-- Exercise details --
Among the entries below, please show each line that carries the word "Demo".

(Collected data entries)
%%

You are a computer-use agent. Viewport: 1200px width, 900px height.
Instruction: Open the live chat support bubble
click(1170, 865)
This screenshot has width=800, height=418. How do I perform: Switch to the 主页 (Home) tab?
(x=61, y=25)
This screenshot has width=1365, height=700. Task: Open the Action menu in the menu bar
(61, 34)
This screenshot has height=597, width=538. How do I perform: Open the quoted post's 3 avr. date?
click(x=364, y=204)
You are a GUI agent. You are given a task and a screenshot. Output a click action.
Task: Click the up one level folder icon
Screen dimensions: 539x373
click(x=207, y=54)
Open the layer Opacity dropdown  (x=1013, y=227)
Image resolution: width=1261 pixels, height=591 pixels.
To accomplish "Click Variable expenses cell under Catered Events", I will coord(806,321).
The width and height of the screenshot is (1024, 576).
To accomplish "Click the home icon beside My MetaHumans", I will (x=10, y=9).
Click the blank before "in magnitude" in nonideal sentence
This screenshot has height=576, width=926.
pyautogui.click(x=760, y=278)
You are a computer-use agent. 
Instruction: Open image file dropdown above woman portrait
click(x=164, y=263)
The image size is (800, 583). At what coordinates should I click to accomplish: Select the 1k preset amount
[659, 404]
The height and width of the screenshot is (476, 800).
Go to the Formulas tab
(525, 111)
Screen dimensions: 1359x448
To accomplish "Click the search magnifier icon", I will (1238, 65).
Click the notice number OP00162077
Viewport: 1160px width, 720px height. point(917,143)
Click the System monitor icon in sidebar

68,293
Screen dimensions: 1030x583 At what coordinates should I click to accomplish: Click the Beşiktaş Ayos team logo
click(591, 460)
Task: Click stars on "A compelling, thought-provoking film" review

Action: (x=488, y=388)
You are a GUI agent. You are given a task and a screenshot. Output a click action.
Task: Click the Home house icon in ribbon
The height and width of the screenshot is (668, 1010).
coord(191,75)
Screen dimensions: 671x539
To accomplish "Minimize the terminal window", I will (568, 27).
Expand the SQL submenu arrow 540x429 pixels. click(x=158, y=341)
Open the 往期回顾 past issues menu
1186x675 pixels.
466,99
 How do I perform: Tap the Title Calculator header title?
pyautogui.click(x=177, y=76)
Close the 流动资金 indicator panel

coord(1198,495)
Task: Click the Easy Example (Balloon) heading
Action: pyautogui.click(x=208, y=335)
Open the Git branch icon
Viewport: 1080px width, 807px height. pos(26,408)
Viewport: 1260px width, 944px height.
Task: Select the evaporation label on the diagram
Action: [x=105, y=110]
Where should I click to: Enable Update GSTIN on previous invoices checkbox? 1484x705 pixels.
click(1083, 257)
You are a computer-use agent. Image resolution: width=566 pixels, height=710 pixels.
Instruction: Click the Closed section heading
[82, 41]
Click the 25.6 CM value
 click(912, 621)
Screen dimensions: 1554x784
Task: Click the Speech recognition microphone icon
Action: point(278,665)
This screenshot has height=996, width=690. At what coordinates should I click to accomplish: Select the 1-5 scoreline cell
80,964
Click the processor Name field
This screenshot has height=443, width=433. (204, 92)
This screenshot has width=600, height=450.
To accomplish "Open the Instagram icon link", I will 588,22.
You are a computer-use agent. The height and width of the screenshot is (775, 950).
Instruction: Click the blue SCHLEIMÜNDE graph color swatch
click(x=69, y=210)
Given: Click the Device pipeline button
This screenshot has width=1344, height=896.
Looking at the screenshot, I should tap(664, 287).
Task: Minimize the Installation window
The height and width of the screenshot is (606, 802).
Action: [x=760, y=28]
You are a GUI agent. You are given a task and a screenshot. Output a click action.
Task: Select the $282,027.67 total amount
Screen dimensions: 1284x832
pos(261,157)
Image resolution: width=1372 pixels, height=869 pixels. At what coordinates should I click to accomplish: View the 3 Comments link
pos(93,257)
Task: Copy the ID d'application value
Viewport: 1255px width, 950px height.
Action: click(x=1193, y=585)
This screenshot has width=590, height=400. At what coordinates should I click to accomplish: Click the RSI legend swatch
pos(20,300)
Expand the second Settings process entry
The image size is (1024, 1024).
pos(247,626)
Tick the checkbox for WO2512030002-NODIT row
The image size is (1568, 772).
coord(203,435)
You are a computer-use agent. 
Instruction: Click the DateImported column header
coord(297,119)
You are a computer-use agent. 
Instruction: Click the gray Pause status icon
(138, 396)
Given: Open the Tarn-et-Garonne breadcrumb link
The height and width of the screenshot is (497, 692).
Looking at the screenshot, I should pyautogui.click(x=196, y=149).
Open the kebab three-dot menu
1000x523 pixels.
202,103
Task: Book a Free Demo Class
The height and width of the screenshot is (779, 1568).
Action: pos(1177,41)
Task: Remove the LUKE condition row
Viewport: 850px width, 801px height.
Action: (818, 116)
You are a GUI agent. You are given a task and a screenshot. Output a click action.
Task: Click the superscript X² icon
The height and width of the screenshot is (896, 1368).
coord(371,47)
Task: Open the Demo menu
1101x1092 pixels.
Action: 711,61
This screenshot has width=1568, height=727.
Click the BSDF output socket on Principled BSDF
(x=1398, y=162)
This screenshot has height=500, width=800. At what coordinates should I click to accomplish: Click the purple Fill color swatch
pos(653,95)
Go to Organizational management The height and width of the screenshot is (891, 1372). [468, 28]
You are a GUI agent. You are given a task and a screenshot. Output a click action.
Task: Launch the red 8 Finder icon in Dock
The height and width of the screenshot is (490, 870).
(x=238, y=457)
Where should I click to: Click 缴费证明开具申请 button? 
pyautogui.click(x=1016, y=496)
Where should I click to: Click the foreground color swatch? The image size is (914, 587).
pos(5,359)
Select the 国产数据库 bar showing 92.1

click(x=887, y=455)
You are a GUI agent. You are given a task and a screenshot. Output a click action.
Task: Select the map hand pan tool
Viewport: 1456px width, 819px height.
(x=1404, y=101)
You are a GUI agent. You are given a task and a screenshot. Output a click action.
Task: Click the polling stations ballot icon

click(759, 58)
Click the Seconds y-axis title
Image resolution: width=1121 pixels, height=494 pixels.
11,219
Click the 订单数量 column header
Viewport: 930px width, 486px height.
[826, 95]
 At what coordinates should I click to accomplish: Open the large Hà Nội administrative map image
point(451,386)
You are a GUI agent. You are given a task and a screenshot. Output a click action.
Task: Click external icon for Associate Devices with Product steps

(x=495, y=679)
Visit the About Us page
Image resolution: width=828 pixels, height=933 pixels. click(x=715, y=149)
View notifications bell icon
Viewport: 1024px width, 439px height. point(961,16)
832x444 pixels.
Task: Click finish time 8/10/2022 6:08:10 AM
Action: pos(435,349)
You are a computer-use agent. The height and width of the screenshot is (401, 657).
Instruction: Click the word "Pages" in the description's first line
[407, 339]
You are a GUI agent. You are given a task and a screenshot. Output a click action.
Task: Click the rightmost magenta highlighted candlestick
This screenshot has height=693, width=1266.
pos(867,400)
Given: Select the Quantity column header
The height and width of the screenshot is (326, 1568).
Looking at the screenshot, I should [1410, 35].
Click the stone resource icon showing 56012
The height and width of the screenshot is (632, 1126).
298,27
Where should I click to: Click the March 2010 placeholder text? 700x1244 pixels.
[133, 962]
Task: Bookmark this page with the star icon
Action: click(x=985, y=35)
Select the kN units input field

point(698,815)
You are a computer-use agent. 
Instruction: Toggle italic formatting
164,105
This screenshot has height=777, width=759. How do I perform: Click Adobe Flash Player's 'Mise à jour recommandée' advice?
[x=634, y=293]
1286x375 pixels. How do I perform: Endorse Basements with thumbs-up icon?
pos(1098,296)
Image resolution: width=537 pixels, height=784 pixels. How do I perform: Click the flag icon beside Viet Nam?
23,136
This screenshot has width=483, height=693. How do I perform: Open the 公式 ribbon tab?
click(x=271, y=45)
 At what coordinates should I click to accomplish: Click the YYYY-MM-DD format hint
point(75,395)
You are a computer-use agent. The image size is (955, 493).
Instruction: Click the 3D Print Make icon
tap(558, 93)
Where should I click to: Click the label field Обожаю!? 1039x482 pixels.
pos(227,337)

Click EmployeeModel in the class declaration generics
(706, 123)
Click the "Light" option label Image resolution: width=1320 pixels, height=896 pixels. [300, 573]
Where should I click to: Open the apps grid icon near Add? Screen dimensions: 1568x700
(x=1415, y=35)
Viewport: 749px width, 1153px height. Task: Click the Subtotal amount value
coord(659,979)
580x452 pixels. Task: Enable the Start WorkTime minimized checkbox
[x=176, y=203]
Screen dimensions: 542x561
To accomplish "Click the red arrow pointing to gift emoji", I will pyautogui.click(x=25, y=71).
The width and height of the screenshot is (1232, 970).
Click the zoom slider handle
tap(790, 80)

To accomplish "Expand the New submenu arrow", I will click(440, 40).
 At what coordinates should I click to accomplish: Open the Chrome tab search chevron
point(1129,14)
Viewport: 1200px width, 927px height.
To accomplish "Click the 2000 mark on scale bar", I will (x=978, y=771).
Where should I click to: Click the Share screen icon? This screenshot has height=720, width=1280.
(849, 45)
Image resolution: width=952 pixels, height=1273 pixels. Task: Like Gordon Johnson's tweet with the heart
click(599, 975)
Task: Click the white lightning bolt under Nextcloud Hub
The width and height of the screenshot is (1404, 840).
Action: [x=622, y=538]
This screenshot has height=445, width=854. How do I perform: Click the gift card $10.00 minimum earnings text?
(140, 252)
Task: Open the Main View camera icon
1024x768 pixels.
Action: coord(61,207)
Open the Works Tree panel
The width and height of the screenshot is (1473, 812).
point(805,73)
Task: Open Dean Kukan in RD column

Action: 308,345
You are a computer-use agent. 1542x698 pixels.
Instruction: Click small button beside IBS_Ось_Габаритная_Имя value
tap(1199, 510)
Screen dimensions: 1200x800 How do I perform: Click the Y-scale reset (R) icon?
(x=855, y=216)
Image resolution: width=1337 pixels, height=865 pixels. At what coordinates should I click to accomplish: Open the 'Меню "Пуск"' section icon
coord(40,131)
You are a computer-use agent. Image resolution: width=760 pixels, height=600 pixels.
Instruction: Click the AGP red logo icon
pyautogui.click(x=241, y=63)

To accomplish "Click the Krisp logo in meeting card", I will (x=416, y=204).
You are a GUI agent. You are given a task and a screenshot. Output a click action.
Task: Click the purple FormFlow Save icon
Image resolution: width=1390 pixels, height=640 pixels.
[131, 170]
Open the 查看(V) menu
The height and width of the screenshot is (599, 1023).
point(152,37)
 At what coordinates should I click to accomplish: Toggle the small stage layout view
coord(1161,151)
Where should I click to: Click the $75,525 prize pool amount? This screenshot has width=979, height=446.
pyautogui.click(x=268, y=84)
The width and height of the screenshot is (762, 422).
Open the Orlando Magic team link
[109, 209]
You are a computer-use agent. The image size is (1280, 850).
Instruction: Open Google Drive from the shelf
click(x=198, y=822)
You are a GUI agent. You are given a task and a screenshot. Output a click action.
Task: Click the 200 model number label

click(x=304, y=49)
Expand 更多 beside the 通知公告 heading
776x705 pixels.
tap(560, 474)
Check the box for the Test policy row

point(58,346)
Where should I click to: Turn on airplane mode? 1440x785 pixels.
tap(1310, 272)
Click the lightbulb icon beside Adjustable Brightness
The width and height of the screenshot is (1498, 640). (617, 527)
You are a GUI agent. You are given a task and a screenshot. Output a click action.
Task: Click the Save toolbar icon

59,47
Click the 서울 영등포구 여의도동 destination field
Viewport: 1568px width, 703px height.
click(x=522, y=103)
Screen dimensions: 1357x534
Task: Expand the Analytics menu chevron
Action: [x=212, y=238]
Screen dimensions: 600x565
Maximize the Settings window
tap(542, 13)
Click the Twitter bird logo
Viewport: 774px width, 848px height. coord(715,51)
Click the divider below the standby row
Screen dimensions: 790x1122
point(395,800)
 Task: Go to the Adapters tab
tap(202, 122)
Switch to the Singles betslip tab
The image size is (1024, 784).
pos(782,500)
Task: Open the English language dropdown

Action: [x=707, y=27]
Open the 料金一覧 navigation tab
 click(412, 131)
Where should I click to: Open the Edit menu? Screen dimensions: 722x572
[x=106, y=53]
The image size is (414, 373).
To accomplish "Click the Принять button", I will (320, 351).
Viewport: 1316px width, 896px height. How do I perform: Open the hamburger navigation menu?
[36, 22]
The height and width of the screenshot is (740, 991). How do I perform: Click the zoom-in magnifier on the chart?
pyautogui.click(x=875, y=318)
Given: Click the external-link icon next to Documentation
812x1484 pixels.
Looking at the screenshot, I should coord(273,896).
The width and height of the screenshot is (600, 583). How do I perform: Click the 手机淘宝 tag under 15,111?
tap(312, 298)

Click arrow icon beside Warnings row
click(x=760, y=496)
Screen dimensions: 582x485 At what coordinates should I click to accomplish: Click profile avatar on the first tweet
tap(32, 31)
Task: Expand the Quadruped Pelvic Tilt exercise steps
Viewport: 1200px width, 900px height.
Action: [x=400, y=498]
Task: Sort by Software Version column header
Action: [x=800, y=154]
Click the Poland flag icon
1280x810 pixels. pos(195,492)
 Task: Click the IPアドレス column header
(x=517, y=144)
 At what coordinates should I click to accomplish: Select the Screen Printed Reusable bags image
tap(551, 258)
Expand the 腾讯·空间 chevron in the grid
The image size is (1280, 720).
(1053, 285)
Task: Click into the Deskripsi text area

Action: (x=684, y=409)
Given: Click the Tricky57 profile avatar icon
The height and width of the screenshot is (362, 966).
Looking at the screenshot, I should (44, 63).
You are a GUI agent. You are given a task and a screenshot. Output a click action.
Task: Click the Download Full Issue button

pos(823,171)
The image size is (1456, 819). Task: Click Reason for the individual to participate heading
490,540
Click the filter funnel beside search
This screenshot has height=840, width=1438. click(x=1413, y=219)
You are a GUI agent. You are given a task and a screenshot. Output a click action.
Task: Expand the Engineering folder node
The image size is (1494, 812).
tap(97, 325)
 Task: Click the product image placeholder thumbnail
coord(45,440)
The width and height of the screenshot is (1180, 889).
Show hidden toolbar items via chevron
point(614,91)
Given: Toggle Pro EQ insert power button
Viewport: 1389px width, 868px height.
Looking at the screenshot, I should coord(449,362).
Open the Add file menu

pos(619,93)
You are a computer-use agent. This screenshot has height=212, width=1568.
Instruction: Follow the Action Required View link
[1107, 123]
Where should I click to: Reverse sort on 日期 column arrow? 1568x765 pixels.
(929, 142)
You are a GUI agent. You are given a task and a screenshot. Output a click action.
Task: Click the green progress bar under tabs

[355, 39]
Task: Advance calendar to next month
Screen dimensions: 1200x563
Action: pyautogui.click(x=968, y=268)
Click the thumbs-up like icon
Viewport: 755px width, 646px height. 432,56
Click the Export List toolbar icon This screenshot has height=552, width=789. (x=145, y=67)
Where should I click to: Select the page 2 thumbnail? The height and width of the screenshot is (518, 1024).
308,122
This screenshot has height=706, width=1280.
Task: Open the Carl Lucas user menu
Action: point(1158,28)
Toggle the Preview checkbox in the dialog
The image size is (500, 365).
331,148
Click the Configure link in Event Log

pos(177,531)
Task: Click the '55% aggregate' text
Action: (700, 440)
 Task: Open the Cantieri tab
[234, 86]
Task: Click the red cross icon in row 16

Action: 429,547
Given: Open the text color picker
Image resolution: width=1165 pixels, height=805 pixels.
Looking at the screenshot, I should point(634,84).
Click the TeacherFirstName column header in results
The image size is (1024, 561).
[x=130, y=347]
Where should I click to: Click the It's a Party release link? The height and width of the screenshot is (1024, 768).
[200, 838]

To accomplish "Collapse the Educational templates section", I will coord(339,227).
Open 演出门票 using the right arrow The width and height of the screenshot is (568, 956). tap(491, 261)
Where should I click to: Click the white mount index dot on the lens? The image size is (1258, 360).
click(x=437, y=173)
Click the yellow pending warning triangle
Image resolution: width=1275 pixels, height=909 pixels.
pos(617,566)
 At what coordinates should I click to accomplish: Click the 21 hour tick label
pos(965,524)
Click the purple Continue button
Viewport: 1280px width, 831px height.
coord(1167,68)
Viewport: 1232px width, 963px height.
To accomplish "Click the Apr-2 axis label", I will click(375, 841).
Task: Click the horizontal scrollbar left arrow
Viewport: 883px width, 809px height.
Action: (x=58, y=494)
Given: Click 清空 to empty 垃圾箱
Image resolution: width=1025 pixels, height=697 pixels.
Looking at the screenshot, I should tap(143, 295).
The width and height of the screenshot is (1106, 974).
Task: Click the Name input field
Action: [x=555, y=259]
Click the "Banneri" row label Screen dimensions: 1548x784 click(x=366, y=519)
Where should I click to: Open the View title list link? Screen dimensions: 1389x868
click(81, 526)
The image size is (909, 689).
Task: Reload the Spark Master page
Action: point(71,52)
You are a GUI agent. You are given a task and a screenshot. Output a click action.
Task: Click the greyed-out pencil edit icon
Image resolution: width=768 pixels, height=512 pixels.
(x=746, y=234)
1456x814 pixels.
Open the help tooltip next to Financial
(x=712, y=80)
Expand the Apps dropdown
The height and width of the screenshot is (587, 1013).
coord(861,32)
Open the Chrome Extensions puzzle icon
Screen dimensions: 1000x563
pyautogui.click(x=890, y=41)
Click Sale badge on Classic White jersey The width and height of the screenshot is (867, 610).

%%

-- Solution to this problem --
Task: Book a Free Demo Class
Task: Open the Demo menu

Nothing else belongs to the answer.